A chance to make a real difference.
It’s funny to read about the importance of employee engagement and how Millennials want jobs where they can have a big impact, like those are new concepts. They’re not. Those same factors have motivated go-getters forever. I should know. I was once one of them.
A meritocracy where their efforts and talents are recognized and rewarded.
Those who reach for the stars can’t have limits on how high they can climb. Nobody ever thinks about how former CEOs of Micron (Steve Appleton), Verizon (Ivan Seidenberg) and so many others literally started at the bottom and worked their way up. It inspires up-and-comers to know the opportunity is there.
Empowerment to take on as much responsibility as they can handle and the tools to accomplish their lofty goals.

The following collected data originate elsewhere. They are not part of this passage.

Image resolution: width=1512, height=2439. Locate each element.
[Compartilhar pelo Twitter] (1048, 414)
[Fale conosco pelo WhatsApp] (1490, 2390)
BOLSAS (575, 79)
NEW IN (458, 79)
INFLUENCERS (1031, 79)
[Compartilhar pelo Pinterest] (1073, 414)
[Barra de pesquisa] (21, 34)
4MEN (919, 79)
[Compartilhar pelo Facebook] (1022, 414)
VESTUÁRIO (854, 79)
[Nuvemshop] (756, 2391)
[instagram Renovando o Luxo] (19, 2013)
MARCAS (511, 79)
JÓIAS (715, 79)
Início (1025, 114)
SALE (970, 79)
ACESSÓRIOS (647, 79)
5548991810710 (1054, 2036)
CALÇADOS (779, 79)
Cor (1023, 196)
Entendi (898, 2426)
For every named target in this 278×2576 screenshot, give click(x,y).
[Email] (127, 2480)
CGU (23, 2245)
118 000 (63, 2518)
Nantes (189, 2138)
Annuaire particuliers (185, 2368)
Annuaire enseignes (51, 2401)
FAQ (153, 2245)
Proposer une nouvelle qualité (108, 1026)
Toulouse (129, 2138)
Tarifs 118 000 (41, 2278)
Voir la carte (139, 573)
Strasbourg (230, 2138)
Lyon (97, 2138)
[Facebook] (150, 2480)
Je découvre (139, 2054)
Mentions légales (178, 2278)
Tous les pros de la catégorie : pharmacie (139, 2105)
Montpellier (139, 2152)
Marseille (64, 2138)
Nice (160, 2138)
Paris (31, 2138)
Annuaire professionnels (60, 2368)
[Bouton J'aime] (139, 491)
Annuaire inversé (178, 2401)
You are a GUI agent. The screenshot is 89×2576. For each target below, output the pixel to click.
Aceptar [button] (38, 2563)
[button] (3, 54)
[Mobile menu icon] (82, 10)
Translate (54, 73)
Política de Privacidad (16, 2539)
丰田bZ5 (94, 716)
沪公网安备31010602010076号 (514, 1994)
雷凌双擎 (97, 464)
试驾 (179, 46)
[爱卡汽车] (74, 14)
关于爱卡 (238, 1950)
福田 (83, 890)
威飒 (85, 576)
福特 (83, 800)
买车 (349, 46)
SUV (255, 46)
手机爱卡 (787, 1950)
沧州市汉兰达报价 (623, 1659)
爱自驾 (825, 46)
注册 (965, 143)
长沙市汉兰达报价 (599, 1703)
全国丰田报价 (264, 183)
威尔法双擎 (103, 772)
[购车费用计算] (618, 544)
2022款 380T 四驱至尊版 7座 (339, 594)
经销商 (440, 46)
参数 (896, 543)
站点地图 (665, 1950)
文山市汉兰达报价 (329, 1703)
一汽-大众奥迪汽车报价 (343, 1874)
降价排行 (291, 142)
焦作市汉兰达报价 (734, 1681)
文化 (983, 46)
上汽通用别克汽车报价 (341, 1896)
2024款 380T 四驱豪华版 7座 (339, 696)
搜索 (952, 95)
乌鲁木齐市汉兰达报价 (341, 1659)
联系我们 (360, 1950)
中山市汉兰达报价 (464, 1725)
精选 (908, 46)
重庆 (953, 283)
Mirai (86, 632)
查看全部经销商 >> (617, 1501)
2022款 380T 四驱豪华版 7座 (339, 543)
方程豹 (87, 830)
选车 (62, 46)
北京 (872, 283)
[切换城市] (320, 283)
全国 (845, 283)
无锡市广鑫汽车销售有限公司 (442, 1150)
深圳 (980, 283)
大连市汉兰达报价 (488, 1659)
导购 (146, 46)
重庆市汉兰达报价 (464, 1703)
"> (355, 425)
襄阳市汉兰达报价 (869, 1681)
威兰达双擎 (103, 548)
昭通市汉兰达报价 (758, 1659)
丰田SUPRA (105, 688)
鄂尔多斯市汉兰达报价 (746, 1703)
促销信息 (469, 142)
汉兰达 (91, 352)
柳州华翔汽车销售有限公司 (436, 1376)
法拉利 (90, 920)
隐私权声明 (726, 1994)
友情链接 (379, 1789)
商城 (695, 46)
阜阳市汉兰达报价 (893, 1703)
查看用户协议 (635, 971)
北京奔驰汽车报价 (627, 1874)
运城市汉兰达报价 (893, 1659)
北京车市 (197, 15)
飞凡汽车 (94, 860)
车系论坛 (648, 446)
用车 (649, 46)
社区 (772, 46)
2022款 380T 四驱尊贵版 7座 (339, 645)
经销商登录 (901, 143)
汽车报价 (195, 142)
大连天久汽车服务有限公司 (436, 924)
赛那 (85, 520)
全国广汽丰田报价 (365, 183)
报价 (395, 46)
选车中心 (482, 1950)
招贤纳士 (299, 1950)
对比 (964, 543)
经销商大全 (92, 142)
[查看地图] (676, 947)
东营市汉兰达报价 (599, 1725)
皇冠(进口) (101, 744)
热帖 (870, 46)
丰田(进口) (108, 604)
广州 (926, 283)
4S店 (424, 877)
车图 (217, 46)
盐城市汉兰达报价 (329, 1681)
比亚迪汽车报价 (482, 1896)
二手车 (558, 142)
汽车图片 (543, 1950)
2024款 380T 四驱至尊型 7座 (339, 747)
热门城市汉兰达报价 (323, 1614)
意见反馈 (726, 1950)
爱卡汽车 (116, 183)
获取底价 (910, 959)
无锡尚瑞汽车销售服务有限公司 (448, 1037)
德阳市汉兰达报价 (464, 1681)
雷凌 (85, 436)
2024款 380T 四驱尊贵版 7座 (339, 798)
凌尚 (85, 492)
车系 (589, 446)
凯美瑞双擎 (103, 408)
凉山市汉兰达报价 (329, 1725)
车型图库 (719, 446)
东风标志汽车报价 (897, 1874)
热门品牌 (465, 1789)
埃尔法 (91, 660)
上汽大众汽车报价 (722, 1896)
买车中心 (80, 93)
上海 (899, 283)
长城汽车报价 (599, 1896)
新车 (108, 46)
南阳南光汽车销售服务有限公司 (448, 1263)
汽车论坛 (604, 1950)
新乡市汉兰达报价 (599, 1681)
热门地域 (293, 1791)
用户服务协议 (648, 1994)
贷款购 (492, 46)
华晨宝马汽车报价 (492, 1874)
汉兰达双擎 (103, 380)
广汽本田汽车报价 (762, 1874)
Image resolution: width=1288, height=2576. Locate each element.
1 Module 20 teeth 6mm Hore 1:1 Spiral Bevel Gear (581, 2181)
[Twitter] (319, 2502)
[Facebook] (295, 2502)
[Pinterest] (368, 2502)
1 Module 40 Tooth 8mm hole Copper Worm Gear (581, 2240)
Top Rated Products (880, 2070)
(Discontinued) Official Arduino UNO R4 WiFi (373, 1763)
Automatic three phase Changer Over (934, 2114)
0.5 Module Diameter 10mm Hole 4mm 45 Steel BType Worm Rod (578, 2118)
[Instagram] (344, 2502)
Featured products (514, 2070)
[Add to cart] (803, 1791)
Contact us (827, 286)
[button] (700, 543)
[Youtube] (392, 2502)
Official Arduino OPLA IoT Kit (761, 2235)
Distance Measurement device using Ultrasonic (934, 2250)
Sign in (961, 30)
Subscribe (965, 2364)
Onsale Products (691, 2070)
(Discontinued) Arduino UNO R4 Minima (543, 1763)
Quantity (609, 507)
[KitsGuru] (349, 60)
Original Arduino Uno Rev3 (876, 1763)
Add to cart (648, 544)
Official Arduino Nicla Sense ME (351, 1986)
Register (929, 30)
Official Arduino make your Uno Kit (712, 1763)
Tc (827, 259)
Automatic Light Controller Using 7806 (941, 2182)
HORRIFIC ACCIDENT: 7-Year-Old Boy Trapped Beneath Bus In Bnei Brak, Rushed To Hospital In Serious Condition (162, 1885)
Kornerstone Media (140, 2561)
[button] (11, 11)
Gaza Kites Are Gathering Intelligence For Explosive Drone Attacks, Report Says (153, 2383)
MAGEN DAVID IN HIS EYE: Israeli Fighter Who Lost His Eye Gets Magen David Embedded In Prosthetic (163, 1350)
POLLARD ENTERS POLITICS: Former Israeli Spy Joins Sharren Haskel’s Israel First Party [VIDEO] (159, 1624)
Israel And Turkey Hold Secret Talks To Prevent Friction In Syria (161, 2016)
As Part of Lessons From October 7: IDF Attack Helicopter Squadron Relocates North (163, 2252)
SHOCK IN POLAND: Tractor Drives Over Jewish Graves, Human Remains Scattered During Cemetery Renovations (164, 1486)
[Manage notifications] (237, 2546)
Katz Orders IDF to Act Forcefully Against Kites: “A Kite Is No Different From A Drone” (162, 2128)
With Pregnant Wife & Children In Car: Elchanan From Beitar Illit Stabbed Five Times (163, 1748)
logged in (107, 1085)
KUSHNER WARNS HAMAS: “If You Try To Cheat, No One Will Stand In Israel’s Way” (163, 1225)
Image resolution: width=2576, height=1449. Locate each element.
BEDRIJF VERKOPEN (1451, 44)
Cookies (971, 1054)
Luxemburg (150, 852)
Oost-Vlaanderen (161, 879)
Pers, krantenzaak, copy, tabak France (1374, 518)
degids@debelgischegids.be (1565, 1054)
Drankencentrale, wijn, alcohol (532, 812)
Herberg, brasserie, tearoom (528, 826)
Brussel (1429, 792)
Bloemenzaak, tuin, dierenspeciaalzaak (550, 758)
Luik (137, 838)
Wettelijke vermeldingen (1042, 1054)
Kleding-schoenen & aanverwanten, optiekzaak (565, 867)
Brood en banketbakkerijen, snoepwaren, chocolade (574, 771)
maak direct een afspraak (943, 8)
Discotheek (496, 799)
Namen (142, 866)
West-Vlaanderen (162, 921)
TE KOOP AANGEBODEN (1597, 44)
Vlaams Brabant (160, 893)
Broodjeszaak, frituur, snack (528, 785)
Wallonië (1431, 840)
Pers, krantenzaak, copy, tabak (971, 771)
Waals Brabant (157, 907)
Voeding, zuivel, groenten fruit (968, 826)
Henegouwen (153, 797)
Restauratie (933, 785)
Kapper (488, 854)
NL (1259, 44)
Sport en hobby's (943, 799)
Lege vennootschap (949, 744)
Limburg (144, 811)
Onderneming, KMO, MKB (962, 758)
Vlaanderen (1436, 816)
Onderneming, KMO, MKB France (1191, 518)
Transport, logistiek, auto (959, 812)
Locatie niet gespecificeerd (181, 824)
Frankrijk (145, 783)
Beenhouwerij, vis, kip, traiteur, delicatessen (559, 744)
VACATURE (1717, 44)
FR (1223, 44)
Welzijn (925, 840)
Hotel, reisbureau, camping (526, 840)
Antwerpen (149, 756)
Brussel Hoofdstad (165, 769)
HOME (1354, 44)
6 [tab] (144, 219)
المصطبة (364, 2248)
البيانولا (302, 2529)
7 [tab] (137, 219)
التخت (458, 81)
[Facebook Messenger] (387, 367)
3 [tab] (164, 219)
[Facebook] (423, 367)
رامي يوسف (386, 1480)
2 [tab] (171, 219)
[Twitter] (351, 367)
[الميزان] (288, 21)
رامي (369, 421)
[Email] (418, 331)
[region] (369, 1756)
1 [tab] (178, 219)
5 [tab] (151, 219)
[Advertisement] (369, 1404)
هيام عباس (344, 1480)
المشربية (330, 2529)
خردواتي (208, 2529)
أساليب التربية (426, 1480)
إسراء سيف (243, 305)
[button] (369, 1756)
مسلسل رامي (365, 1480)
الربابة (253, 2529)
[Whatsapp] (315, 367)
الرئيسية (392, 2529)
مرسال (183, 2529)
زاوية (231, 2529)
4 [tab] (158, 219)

For overachievers, a little responsibility is a dangerous thing. It’s like a gateway drug. They always want more. If you want them to stick around and help your company to become wildly successful, be smart. Don’t just give it to them; empower them to take the initiative and take responsibility.
An environment that challenges them to reach new heights and mentors to help them do it.
Besides responsibility, everyone who wants to go places in life wants a challenge. Once the challenge is gone, they’ll be next. That’s why startups are such a big draw for success-oriented people. They get to be big fishes in little ponds and wear lots of new hats. If nothing else, startups are characterized by constant challenges.
Exceptionally competent and driven managers who work harder than they do.
Few things are harder for hard-working employees to do than leaving the office while the boss is still there. Smart, ambitious people love working for like-minded bosses who walk the talk.
A successful, growing company that makes killer products customers love.
Everyone wants to work for a winner or at least a growing company with great prospects. Being the underdog is fine but you’ve got to at least have a shot at making it. Even when Apple was down, folks loved to work there, but I bet they love to work there even more now. There’s nothing like knowing you help make awesome products customers can’t live without.
A piece of the action.
What I’ve always loved about the culture of the technology industry is equity. I got my first stock bonus as a young engineer at Texas Instruments and boy, did that motivate me. Nothing tells employees that you value them more than putting your money where your mouth is in terms of ownership. It goes a long way.
While some of these tips are written for top executives with significant control over how organizations are structured and employees rewarded, that’s OK. You may not be in the corner office today, but if you play your cards right, you never know. Just remember, if it motivates you, it will motivate others like you.